━━ Data shown ━━
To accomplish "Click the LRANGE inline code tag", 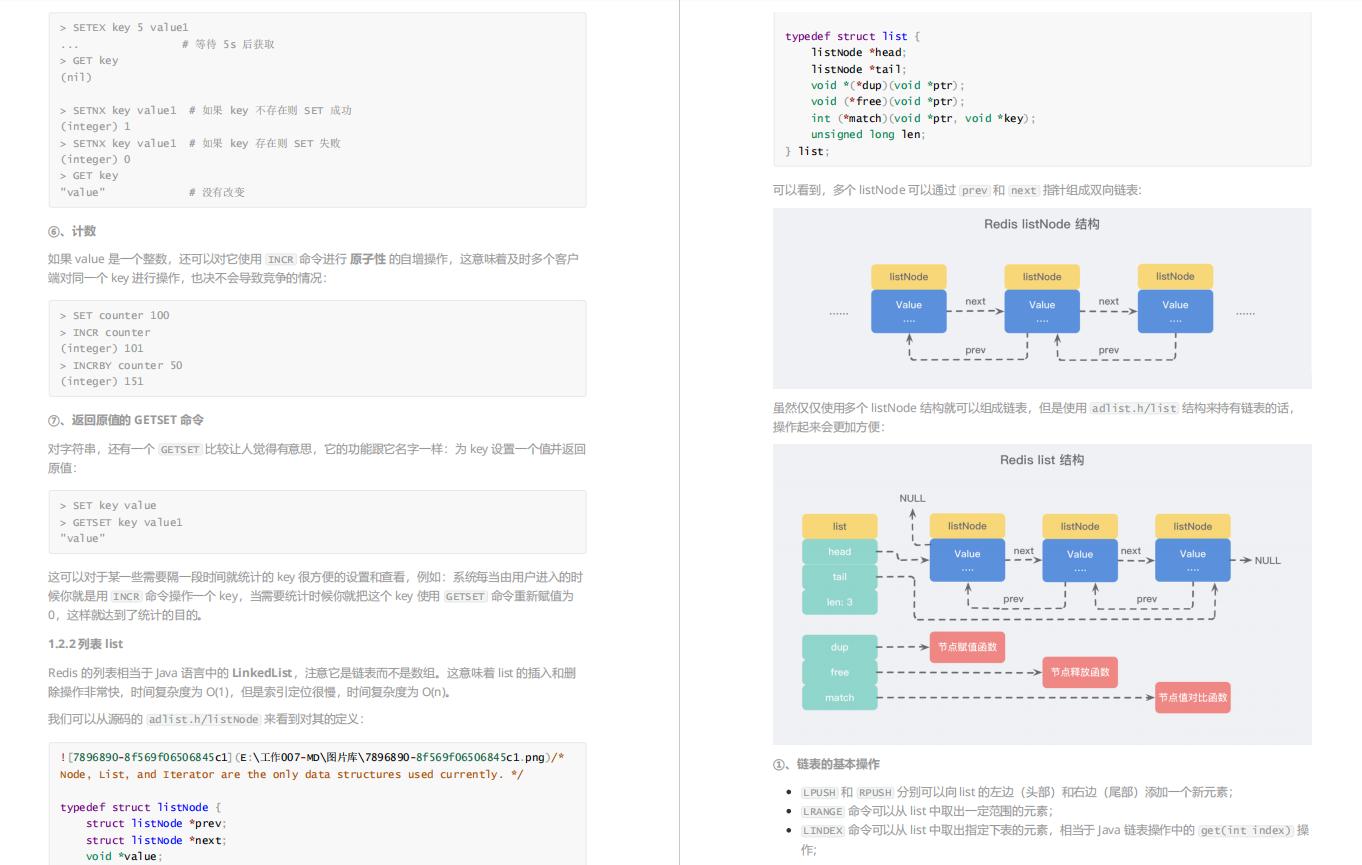I will tap(822, 811).
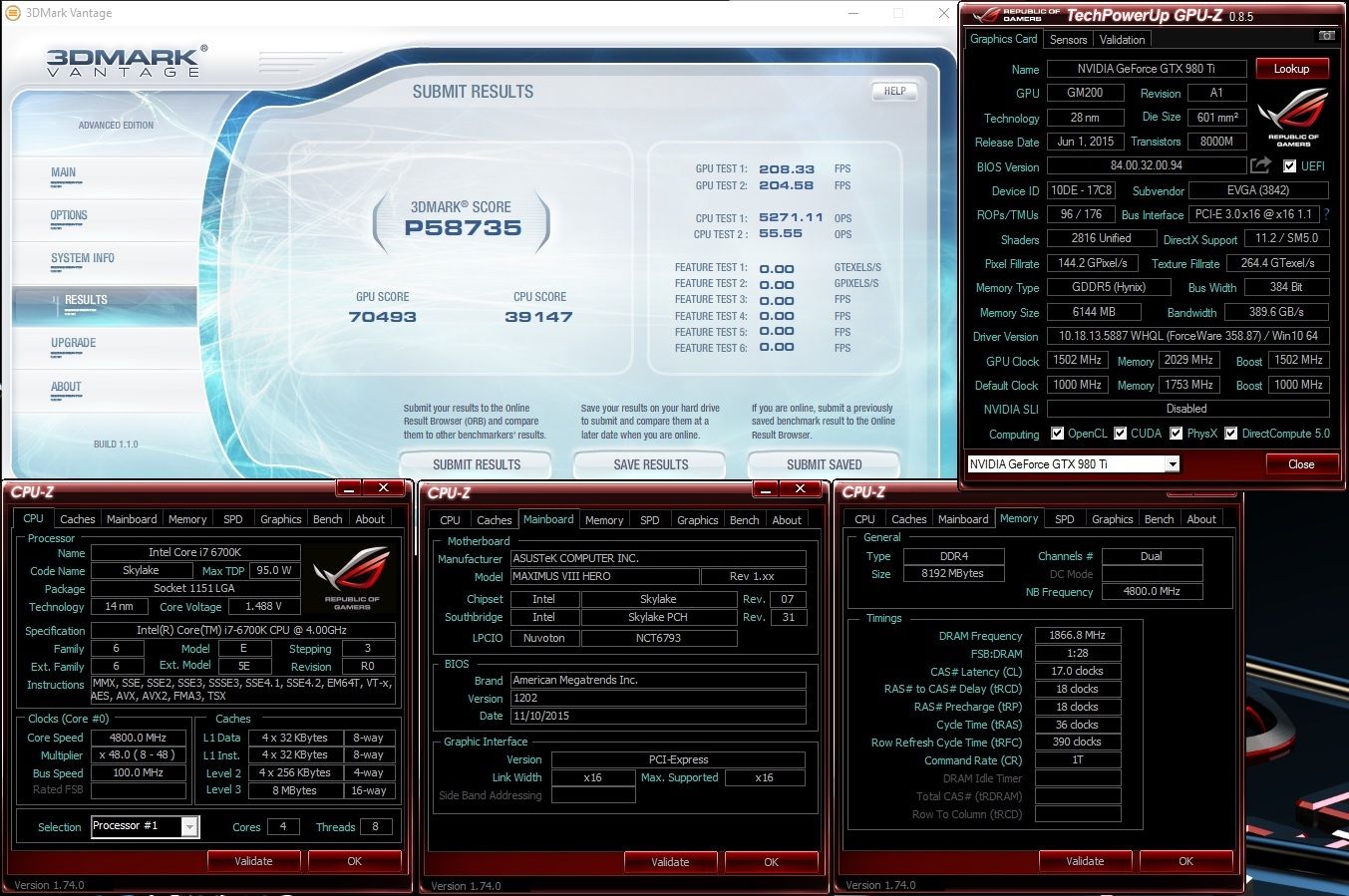Click the DRAM Frequency field in CPU-Z Memory tab
This screenshot has width=1349, height=896.
click(1077, 635)
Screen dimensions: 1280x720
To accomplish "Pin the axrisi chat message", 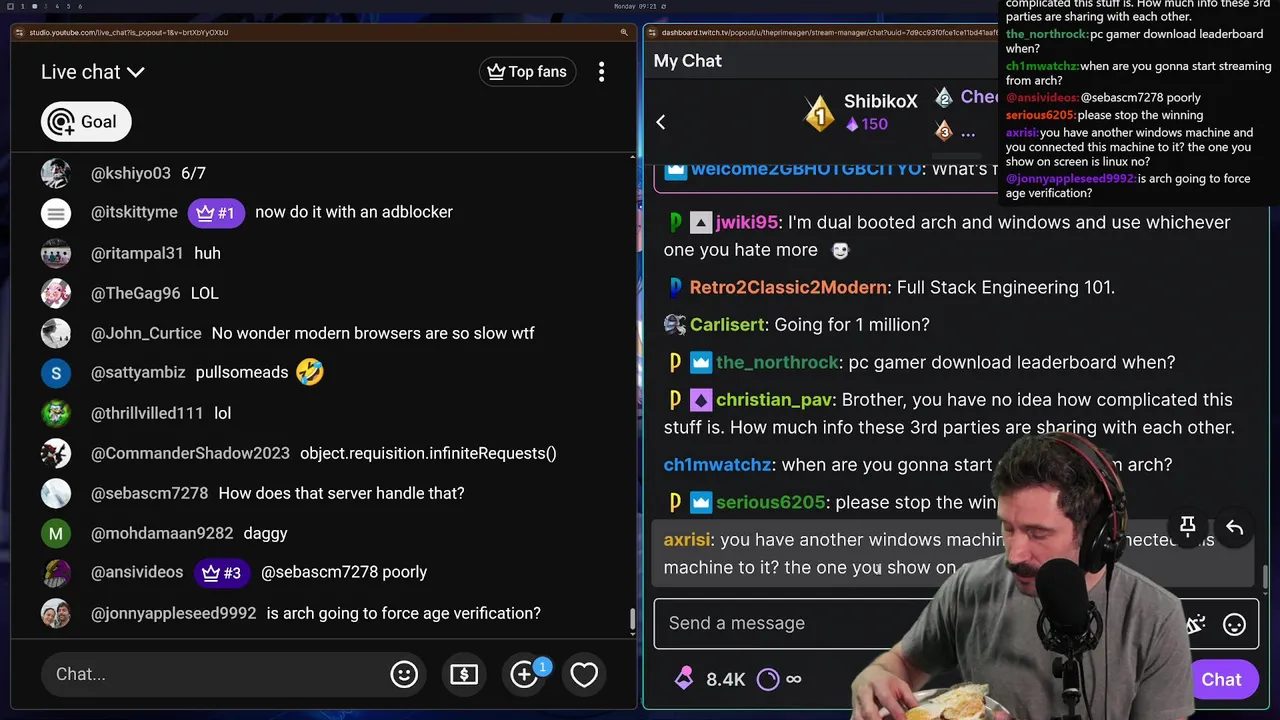I will tap(1188, 527).
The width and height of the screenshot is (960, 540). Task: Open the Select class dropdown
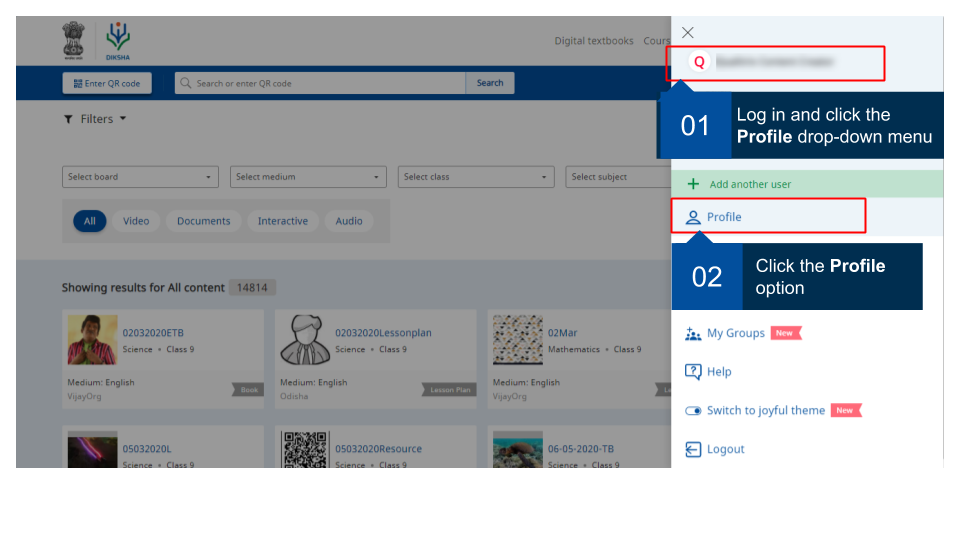[x=476, y=177]
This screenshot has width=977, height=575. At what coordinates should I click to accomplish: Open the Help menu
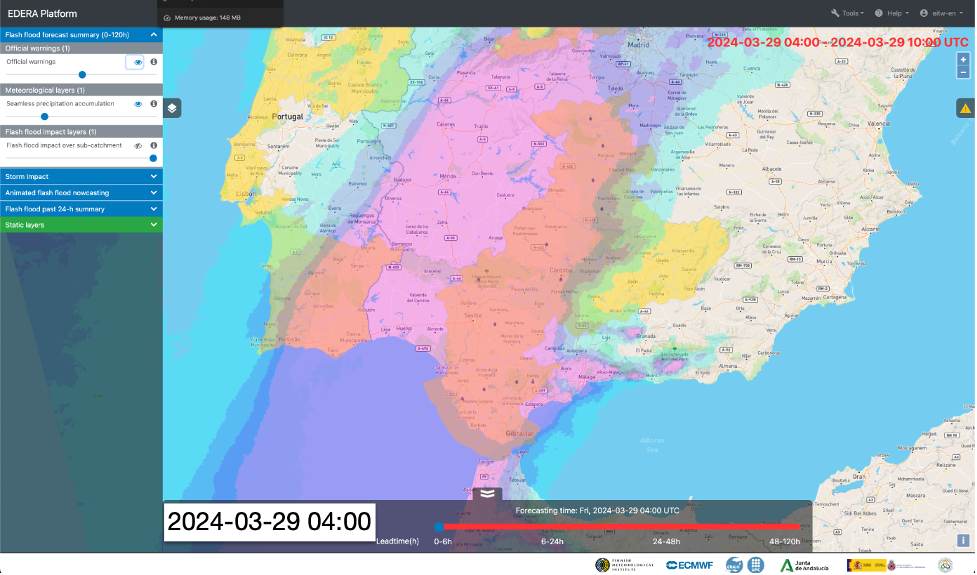[892, 13]
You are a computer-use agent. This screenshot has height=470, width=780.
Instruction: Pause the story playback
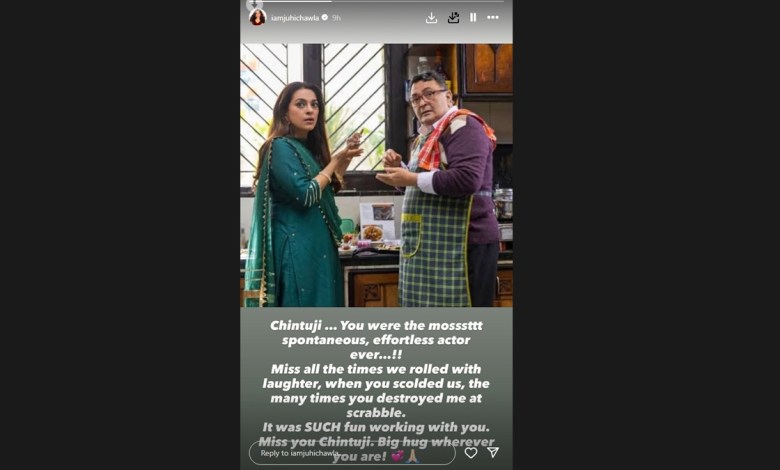473,17
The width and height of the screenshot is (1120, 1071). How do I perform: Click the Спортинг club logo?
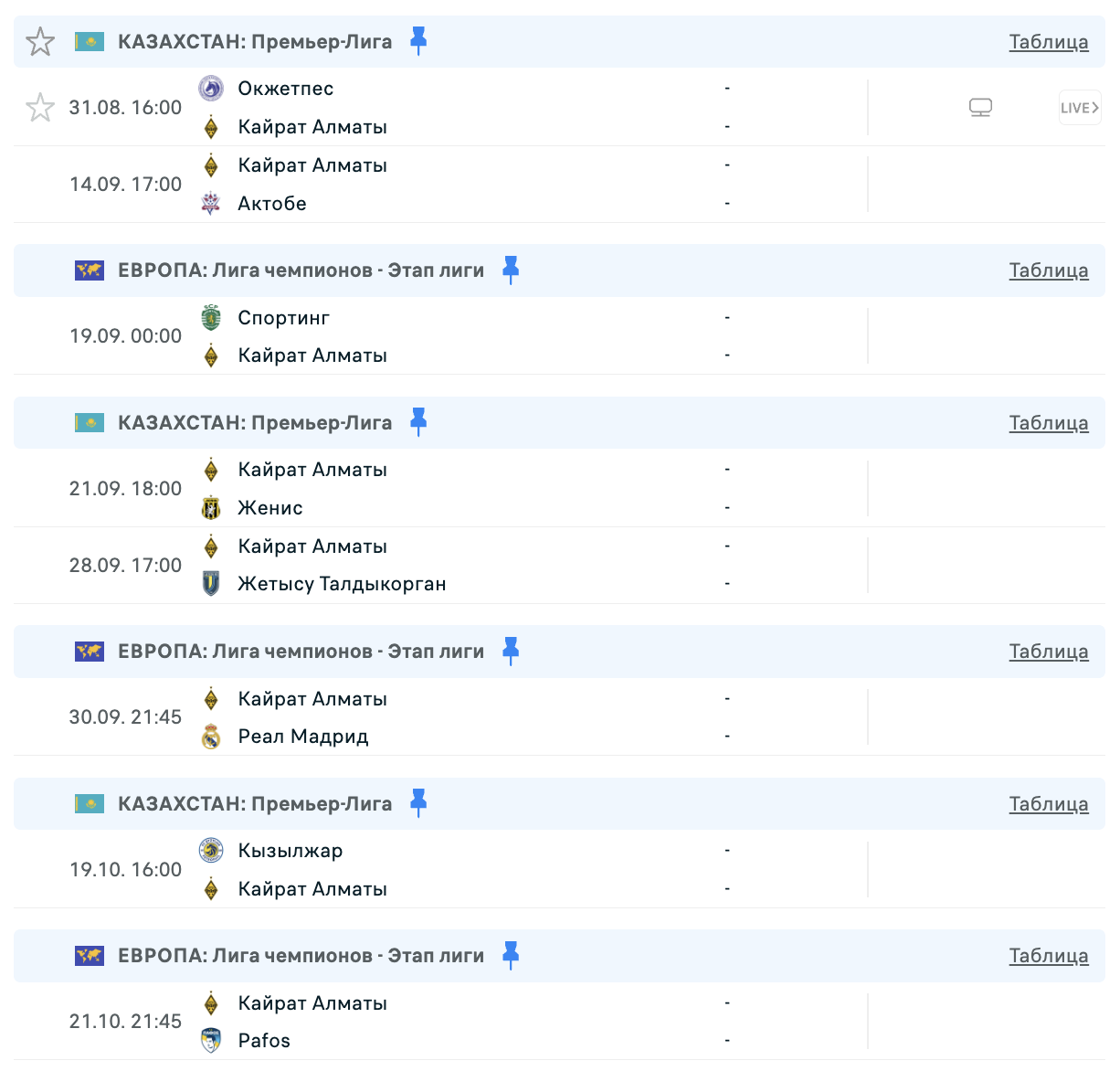coord(211,318)
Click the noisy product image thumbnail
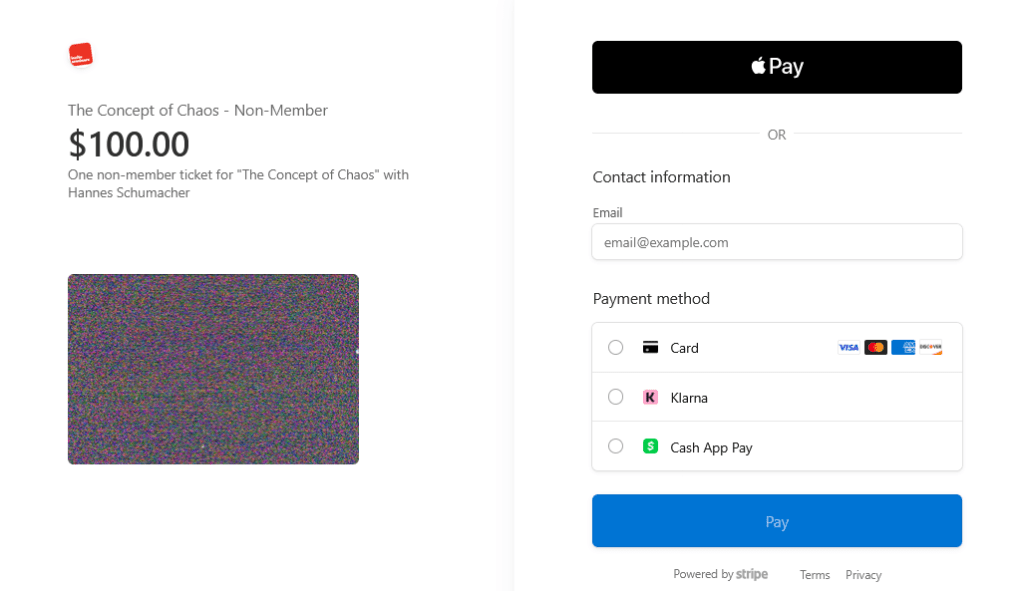The height and width of the screenshot is (591, 1024). pos(214,369)
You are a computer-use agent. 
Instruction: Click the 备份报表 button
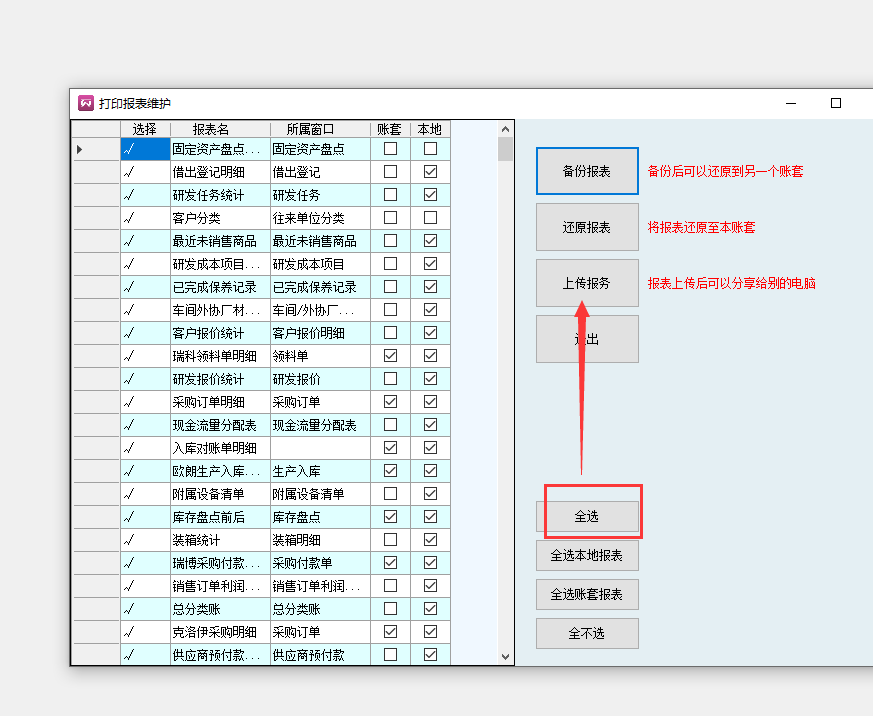click(x=587, y=171)
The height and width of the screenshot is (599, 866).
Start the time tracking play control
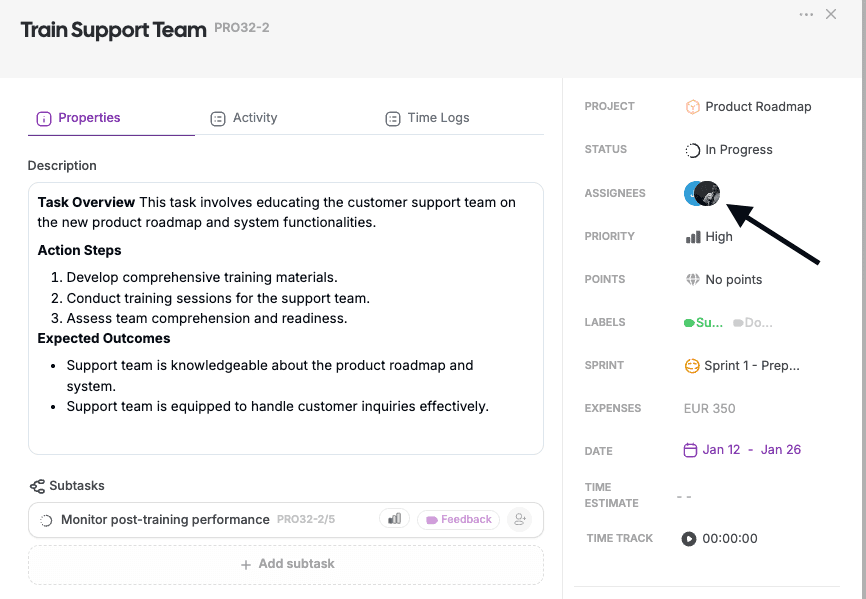[688, 538]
━━━
#### [Task goal]
Pick out each line of the material above that contains the word "agent", and copy those lines in full.

#### [The solution]
You are a computer-use agent. This screenshot has height=470, width=780.
You are a computer-use agent. 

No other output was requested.